HMRC GUIDANCE ON HOW TO SPOT SPAM MAIL
March 30 2016.


HM Revenue & Customs (HMRC) has issued updated guidance on how to recognise phishing emails and text messages. As well as spelling mistakes and poor grammar, there are a number of things that can help you to identify a phishing/bogus email.


Look out for a sender’s email address that is similar to, but not the same as, HMRC’s email addresses. Fraudsters often have email accounts with HMRC or revenue names in them, such as  ‘refunds@hmrc.org.uk’. These email addresses are used to mislead you.

However, be aware, fraudsters can falsify the ‘from’ address to look like a legitimate HMRC address, for example ‘@hmrc.gov.uk’.

If you’re not one hundred per cent sure, don’t open it. If you do open the email and you’re in doubt don’t click on any links or downloads.

Emails from HMRC will never;
1. Notify you of a tax rebate
2. Offer you a repayment
3. Ask you to disclose personal information such as your full address, postcode, Unique Taxpayer Reference or details of your bank account
4. Give a non HMRC personal email address to send a response to
5. Ask for financial information such as specific figures or tax computations, unless you’ve given us prior consent and you have formally accepted the risks
6. Have attachments, unless you have given prior consent and you have formally accepted the risks
7. Provide a link to a secure log-in page or a form asking for information - instead we will ask you to log on to your online account to check for information

Fraudsters often include links to webpages that look like the homepage of the HMRC website.
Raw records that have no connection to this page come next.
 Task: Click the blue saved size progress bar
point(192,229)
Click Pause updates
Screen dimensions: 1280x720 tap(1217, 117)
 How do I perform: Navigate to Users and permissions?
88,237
This is to trick you into disclosing personal/confidential information. Just because the page may look genuine, does not mean it is. Bogus webpages often contain links to banks/building societies, or display fields and boxes requesting your personal information such as passwords, credit card or bank account details.
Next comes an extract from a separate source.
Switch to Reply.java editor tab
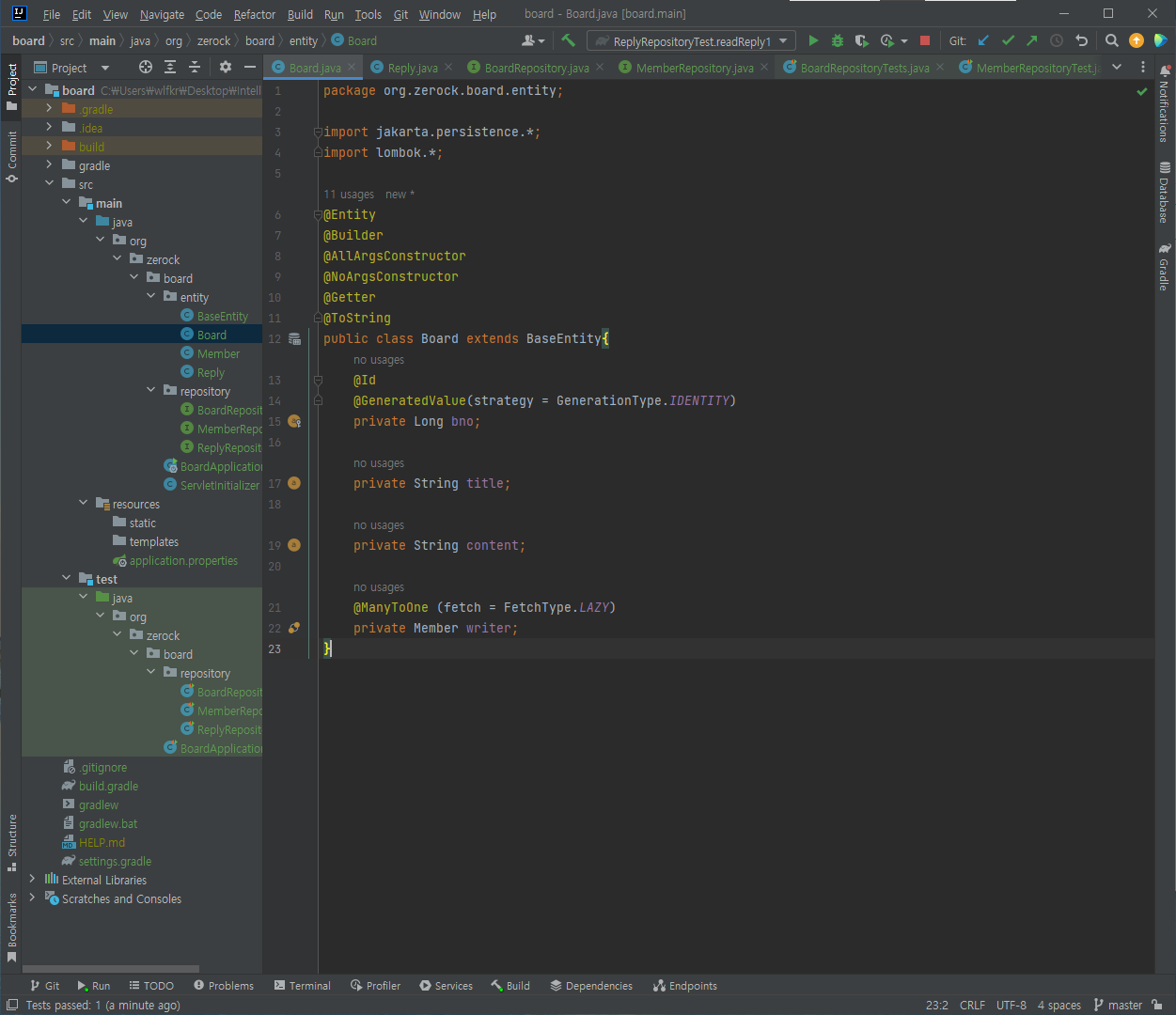1176x1015 pixels. pos(412,68)
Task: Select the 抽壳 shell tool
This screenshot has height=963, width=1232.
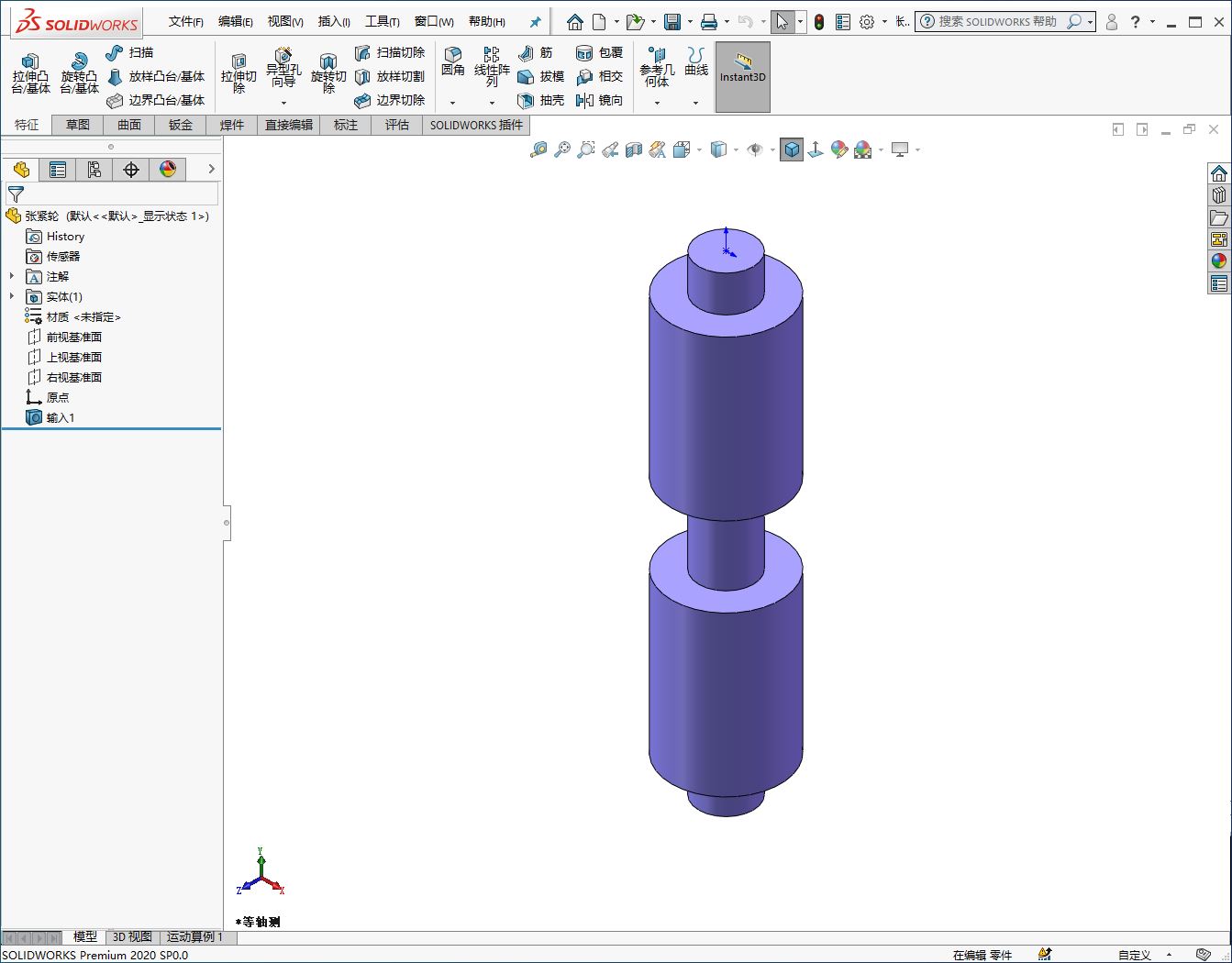Action: tap(540, 100)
You should be aware that fraudsters sometimes include genuine links to HMRC web pages in their emails, this is to try and make their emails appear genuine.

Fraudsters often send high volumes of phishing emails in one go so even though they may have your email address, they seldom have your name. Be cautious of emails sent with a generic greeting such as ‘Dear Customer’.

Finally, be cautious of attachments as these could contain viruses designed to steal your personal information.